## TASK DESCRIPTION
Write every line of the records below as a JSON list of strings, one string per line, skipping blank lines and omitting the pictures.
--- START ---
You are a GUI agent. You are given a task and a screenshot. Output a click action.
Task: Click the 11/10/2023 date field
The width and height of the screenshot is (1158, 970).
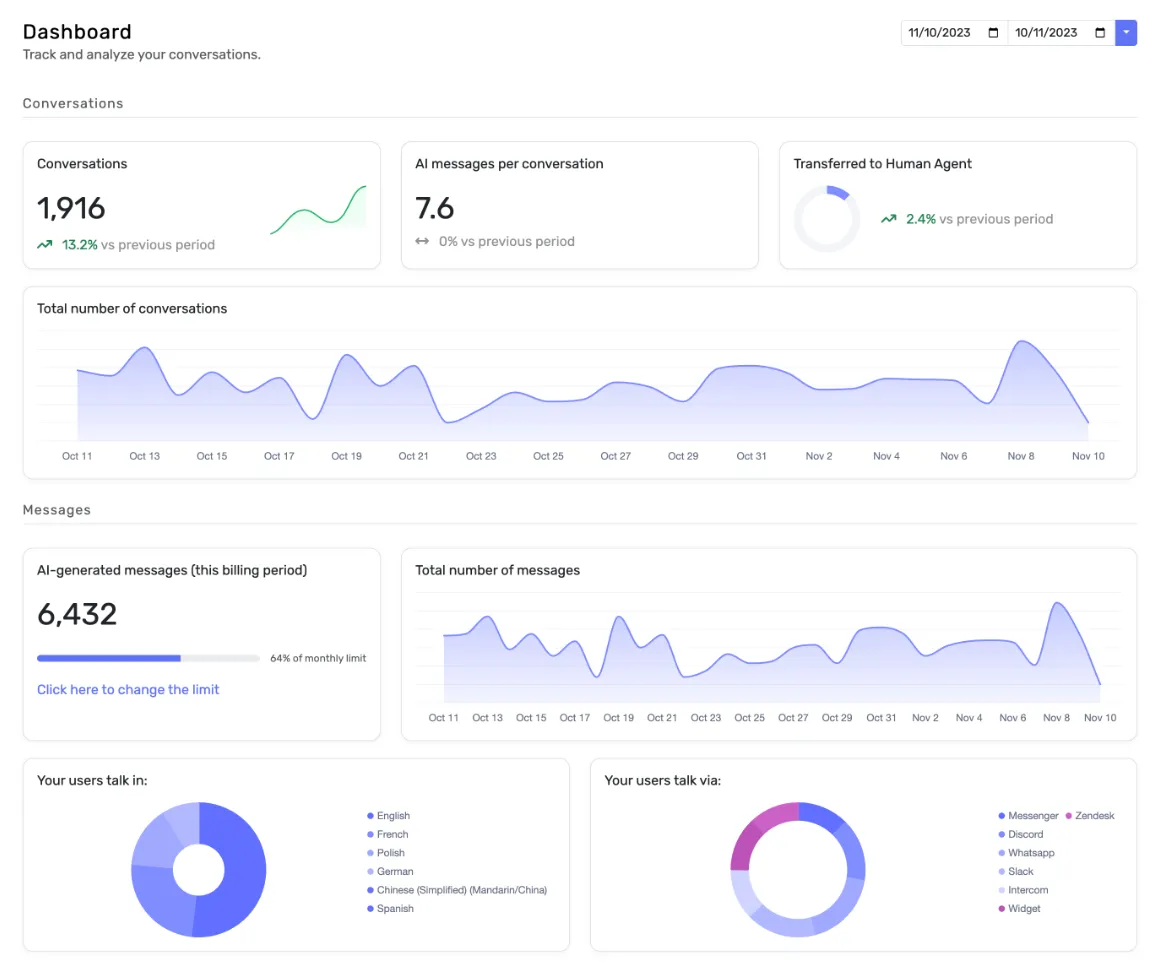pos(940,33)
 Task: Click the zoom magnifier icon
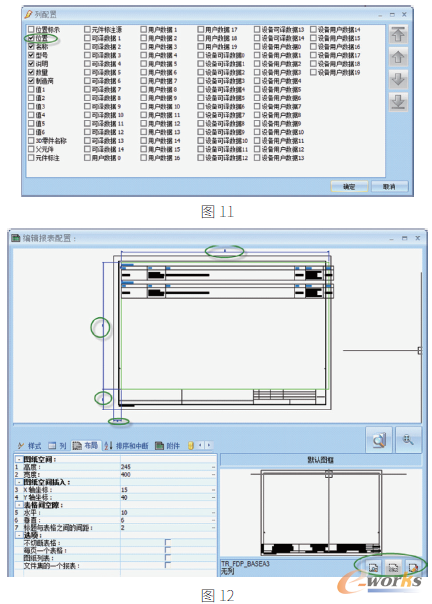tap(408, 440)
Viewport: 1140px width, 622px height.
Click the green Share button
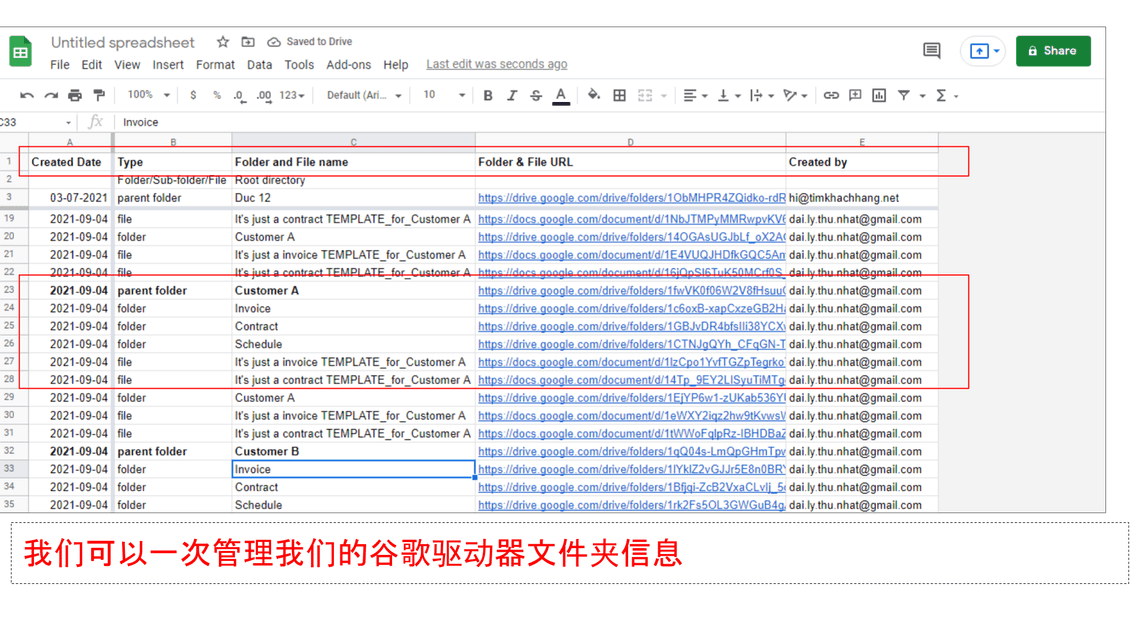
--- END ---
## TASK SOLUTION
[
  "You are a GUI agent. You are given a task and a screenshot. Output a click action.",
  "Task: Click the 11/10/2023 date field",
  "The width and height of the screenshot is (1158, 970).",
  "pos(940,33)",
  " Task: Click the zoom magnifier icon",
  "tap(408, 440)",
  "Viewport: 1140px width, 622px height.",
  "Click the green Share button"
]